REQUIREMENT: Could you find each line of the data below that contains the word "computer" and copy those lines?

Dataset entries
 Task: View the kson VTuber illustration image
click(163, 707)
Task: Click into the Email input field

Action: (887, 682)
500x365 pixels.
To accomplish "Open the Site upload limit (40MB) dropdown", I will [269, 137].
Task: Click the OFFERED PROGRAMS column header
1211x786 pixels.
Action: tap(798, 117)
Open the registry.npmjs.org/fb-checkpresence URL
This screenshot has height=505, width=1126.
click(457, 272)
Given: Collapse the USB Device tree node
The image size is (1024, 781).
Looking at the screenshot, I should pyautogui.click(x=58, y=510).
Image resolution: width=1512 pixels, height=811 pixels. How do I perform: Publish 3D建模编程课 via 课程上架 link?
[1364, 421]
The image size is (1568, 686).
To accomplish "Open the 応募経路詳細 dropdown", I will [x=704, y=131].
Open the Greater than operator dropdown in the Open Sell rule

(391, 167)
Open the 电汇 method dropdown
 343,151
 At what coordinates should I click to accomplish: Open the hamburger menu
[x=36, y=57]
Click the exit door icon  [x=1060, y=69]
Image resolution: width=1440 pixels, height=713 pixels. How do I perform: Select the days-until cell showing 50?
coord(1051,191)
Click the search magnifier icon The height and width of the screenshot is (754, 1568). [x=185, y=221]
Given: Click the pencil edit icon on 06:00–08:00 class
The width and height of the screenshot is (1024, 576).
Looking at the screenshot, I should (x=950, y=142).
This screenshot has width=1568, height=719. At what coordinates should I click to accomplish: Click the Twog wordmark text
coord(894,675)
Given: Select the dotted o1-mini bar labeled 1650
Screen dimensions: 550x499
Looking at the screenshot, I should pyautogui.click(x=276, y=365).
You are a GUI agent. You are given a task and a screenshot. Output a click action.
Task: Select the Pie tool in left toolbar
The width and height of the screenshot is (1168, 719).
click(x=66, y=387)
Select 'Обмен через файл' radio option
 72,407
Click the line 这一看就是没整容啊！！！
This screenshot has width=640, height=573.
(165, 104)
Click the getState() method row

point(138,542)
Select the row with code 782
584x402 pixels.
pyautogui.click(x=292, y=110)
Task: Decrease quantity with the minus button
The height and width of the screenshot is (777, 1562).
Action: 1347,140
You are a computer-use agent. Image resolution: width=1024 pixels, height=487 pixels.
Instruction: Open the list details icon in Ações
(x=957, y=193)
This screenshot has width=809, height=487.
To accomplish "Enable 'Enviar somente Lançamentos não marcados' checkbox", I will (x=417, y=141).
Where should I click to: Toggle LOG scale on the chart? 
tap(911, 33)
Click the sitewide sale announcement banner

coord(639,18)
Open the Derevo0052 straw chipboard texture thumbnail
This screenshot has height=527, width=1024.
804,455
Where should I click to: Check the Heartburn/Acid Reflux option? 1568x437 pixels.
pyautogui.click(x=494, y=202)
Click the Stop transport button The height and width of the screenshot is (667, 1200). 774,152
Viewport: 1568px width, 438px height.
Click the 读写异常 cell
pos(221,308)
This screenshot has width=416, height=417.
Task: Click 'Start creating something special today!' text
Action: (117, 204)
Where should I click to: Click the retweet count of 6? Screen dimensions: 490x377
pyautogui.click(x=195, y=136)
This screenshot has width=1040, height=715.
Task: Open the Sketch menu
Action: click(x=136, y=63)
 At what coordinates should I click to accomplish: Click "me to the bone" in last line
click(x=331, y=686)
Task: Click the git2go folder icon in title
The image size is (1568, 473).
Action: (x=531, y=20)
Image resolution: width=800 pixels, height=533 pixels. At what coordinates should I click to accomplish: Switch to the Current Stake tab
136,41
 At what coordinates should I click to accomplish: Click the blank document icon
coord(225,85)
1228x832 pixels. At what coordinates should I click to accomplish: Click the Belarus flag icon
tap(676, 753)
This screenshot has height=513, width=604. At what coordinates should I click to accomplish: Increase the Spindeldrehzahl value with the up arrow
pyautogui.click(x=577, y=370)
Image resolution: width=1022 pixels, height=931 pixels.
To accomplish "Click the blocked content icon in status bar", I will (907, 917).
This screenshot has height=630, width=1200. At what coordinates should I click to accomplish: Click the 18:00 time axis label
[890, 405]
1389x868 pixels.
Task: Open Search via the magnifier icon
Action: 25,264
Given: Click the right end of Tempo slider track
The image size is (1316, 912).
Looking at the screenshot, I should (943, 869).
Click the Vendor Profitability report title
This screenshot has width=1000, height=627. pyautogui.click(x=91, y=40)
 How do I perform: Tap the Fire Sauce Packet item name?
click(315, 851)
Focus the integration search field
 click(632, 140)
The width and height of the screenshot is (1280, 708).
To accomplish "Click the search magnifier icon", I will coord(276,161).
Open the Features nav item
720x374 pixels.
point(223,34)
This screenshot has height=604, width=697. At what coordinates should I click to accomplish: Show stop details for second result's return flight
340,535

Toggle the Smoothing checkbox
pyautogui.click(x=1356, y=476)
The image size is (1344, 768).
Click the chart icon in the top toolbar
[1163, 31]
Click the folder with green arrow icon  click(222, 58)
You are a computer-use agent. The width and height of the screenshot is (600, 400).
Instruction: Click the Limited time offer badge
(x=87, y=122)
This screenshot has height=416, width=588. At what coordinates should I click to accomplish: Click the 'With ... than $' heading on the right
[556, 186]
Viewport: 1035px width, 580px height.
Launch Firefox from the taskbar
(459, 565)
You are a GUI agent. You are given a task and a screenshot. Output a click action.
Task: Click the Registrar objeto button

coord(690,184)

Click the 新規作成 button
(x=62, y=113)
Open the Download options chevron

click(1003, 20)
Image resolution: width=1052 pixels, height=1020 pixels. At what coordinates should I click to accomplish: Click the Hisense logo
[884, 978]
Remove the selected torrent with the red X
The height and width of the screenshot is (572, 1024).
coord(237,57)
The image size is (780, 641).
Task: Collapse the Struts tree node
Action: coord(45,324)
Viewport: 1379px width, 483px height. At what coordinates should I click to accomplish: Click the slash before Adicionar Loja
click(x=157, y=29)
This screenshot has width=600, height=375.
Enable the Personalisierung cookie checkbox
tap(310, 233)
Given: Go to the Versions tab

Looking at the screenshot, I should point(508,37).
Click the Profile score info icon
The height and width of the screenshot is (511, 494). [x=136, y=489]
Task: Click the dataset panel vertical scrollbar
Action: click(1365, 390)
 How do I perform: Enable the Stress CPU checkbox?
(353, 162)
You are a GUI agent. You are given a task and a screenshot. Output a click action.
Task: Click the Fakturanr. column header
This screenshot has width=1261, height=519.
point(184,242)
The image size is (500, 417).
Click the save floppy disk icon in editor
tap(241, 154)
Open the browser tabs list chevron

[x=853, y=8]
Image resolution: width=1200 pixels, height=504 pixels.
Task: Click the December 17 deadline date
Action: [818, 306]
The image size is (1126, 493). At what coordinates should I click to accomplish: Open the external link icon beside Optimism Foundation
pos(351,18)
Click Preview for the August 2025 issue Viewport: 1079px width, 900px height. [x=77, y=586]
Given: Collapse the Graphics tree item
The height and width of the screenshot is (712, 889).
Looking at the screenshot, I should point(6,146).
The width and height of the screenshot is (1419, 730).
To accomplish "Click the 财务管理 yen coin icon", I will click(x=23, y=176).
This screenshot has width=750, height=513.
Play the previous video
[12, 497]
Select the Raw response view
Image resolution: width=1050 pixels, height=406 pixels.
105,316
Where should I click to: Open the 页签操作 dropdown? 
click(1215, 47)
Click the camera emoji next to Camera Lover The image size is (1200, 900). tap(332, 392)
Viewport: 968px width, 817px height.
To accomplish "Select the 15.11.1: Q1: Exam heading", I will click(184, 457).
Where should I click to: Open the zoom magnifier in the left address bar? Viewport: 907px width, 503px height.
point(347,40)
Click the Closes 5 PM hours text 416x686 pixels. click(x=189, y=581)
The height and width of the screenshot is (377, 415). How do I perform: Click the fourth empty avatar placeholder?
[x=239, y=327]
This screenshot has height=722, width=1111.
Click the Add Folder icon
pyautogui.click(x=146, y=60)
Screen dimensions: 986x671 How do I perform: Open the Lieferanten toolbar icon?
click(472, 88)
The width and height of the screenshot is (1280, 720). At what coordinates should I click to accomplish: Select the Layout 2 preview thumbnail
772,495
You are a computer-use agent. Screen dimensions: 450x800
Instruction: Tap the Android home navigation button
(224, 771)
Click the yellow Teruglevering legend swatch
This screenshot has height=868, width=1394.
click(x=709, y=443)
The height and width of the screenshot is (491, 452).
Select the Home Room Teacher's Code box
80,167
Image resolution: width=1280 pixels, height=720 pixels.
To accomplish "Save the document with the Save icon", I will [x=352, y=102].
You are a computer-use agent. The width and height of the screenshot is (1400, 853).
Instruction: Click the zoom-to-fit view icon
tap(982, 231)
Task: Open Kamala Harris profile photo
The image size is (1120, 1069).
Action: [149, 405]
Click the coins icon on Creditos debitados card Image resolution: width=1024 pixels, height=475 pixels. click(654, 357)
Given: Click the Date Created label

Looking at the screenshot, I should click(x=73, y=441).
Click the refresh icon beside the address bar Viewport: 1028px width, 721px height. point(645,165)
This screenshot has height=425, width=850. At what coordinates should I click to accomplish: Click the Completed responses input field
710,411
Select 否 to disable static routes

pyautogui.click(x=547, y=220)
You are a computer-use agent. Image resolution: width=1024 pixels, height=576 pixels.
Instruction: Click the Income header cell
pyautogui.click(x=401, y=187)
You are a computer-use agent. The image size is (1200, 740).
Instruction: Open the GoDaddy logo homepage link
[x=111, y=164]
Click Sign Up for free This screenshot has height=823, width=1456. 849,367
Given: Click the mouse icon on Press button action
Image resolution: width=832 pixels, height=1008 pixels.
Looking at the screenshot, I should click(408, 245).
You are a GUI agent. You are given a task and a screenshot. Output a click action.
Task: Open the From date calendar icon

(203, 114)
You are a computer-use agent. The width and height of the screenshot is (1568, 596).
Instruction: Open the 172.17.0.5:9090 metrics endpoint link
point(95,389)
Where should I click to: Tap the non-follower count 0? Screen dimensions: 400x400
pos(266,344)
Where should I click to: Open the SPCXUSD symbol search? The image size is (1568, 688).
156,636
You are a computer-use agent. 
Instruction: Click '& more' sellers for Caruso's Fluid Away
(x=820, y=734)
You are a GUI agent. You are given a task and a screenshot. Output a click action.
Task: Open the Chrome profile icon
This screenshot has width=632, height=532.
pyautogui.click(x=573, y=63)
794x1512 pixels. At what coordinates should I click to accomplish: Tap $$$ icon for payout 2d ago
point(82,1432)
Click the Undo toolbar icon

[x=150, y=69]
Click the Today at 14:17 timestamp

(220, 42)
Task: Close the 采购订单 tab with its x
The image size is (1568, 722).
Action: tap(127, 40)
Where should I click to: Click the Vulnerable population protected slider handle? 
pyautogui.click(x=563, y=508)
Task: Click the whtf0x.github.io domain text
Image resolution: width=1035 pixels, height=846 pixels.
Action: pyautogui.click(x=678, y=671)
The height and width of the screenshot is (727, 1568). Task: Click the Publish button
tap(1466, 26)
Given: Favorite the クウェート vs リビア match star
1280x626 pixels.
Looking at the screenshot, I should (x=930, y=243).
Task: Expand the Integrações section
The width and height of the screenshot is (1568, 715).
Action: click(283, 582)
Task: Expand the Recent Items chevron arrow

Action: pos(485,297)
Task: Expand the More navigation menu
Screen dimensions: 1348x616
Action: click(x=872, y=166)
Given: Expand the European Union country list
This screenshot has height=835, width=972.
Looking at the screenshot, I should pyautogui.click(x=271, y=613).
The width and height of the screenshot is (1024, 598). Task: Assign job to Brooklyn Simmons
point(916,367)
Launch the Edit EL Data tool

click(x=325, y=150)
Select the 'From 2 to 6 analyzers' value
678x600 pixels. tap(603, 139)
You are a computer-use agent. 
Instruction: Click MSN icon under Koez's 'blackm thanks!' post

YOUR RESPONSE:
You are a computer-use agent. Image resolution: width=1024 pixels, height=487 pixels.
You are a computer-use agent. The width and height of the screenshot is (600, 400).
You are a computer-use agent. Screen dimensions: 450x800
You are a computer-use agent. The width and height of the screenshot is (1400, 853).
You are a computer-use agent. Image resolution: width=1024 pixels, height=576 pixels.
You are a computer-use agent. The image size is (1200, 740).
You are a computer-use agent. The width and height of the screenshot is (1568, 596).
You are a computer-use agent. 
You are a computer-use agent. 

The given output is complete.